Supplied information
* START *
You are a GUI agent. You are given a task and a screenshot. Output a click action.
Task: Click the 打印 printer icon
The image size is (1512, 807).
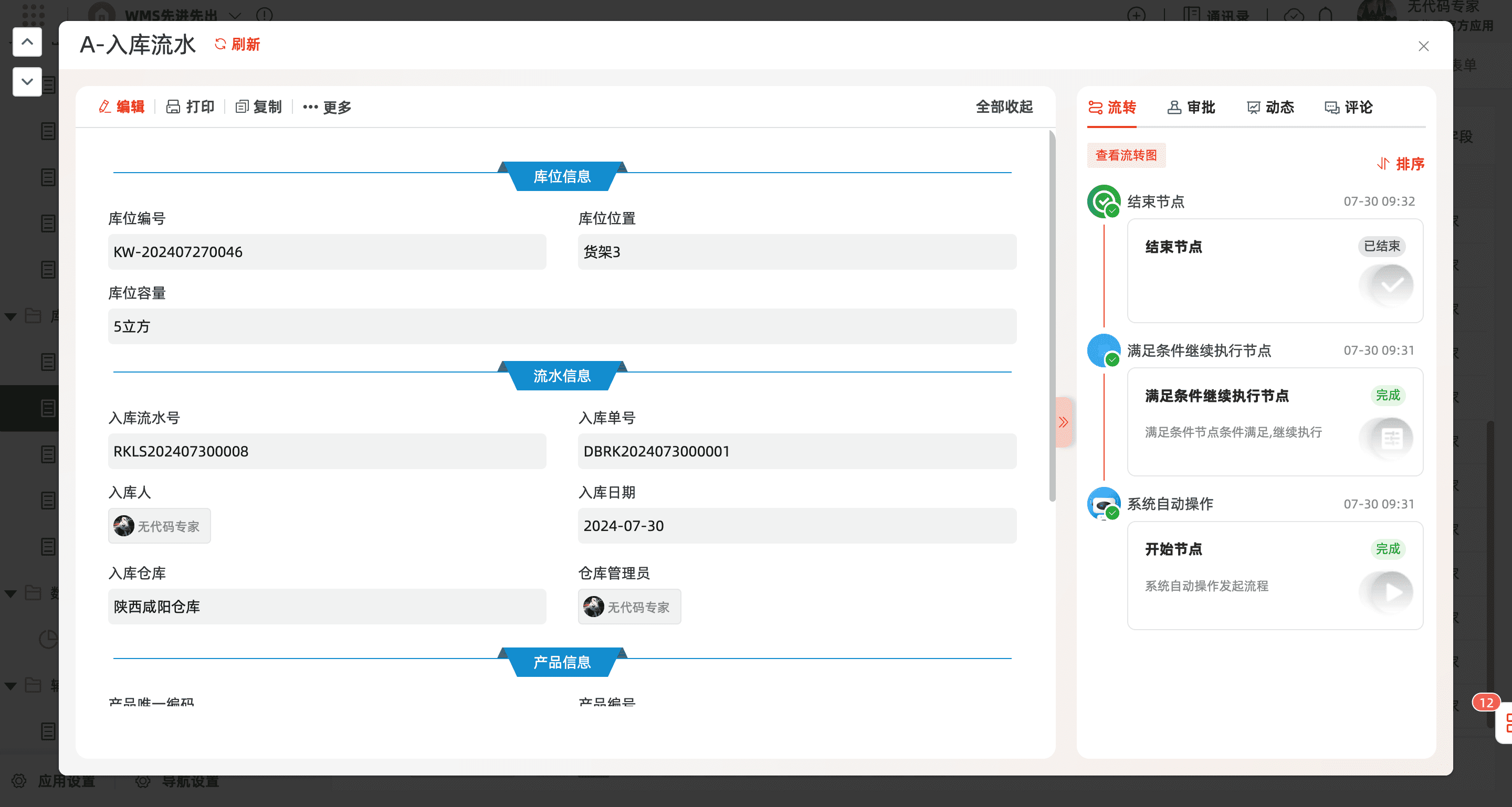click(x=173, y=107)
* END *
* START *
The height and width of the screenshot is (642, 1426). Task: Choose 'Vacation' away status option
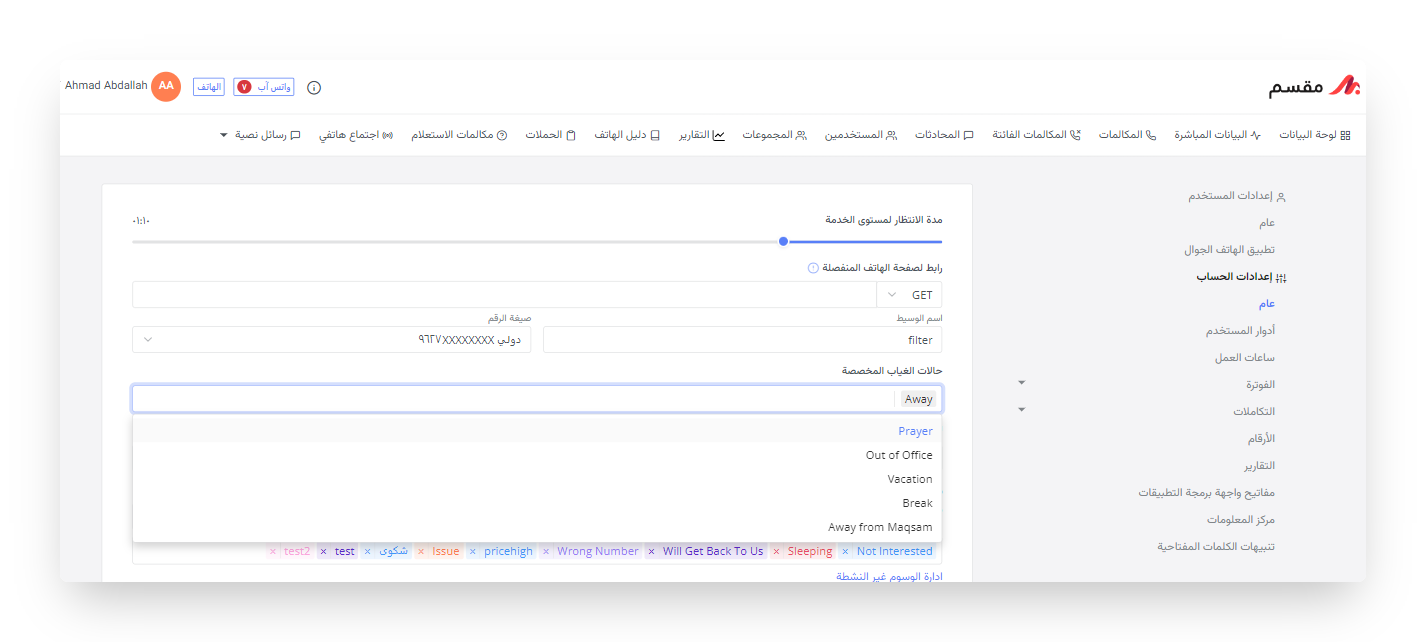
* END *
* START *
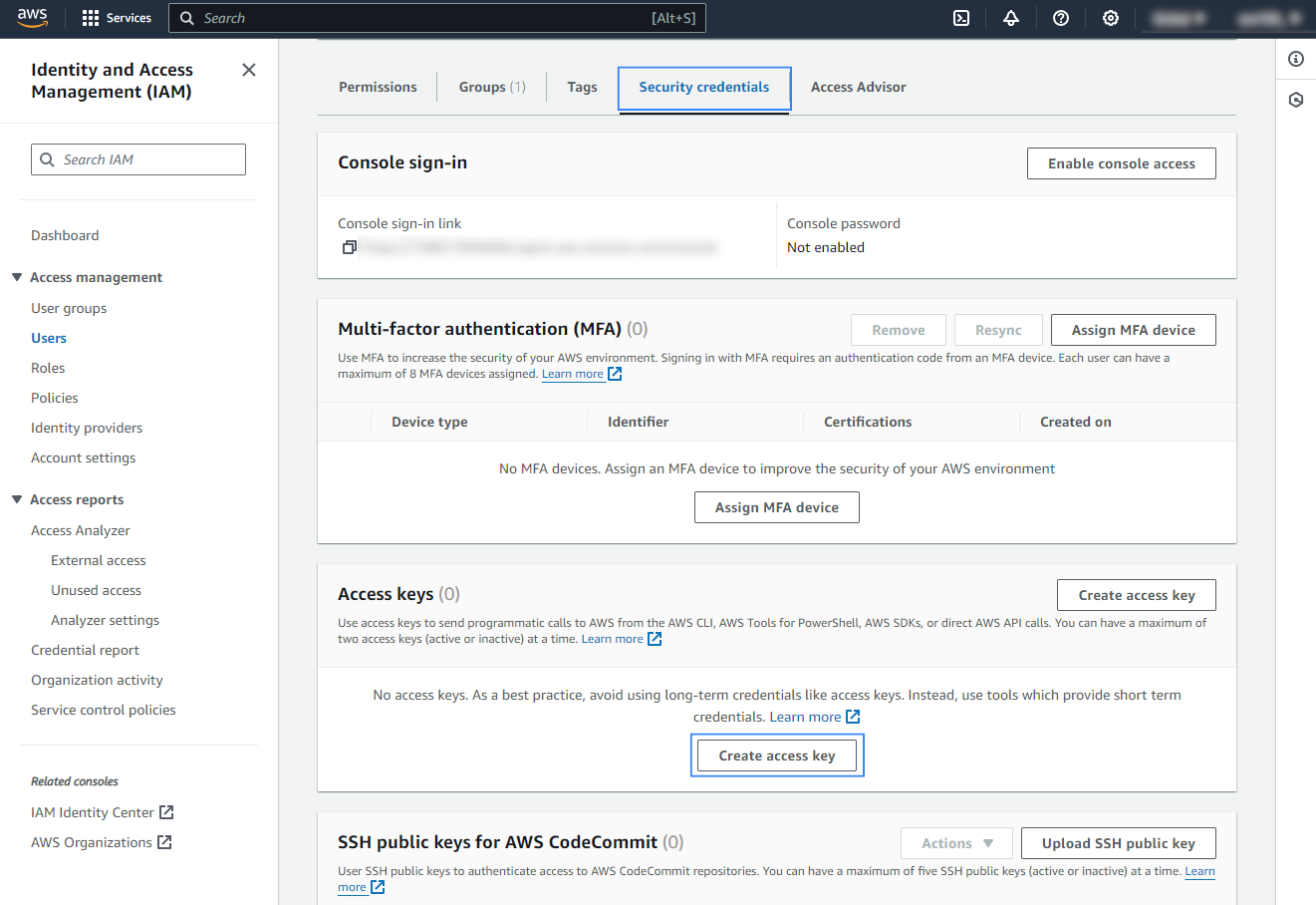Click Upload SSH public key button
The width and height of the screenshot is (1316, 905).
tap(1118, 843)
* END *
Your instructions
Give the part of the records that opens with the line containing "Click Upload SSH public key button" and closes with the line containing "tap(1118, 843)" as a JSON list of strings, one string per line. Leave the pictures out of the answer.

Solved problem
[
  "Click Upload SSH public key button",
  "The width and height of the screenshot is (1316, 905).",
  "tap(1118, 843)"
]